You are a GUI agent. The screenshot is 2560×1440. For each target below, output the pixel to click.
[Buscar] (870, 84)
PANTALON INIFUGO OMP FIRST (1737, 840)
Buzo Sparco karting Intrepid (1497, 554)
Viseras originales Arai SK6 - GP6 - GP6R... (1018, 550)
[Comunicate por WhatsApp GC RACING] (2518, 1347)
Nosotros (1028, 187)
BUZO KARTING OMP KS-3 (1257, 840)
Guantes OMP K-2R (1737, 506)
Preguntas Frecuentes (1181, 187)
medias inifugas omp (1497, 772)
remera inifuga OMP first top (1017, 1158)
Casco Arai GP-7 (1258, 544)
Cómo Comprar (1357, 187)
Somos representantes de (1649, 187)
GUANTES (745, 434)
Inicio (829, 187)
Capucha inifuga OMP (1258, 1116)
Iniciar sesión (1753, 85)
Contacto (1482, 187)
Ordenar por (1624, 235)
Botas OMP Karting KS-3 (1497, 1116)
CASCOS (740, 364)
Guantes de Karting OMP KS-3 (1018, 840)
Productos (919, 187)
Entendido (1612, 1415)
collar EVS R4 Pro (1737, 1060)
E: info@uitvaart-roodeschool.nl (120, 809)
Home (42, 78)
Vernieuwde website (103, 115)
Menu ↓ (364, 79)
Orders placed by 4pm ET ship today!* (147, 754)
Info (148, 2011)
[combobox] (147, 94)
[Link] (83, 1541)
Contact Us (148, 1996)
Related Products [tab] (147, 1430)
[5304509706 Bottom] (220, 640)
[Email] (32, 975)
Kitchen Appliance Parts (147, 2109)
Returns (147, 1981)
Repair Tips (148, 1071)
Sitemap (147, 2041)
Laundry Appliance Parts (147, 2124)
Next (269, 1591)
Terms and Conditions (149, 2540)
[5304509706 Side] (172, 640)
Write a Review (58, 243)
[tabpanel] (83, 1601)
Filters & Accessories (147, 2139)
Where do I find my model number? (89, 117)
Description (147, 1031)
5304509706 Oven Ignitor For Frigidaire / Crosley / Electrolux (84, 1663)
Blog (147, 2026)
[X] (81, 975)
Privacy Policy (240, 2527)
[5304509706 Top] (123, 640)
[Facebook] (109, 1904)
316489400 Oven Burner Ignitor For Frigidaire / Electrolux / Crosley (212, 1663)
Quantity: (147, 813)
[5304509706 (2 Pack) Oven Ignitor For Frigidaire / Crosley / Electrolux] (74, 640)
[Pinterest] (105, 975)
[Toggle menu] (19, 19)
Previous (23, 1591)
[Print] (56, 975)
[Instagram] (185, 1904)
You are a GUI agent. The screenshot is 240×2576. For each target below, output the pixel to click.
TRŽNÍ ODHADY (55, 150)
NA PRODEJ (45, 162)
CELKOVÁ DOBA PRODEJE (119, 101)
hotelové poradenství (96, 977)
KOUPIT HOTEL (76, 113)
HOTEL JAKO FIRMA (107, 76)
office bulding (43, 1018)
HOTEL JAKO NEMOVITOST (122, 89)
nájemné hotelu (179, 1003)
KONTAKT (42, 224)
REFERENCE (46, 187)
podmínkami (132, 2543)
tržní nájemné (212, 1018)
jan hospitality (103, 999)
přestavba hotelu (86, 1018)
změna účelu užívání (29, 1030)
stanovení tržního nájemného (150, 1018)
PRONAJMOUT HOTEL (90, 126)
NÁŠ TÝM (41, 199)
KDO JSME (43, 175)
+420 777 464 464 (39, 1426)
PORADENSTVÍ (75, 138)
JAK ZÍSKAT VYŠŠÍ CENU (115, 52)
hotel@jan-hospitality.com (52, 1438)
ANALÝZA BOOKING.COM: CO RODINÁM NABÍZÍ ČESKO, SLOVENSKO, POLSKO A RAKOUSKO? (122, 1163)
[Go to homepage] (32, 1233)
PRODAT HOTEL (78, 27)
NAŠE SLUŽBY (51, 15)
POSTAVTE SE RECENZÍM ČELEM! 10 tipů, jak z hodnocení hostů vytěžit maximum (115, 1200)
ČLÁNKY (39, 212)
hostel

• [About this task]: Search the preceding listing for "Parts" and extract every line where it is found.

• [Task solution]:
Kitchen Appliance Parts (147, 2109)
Laundry Appliance Parts (147, 2124)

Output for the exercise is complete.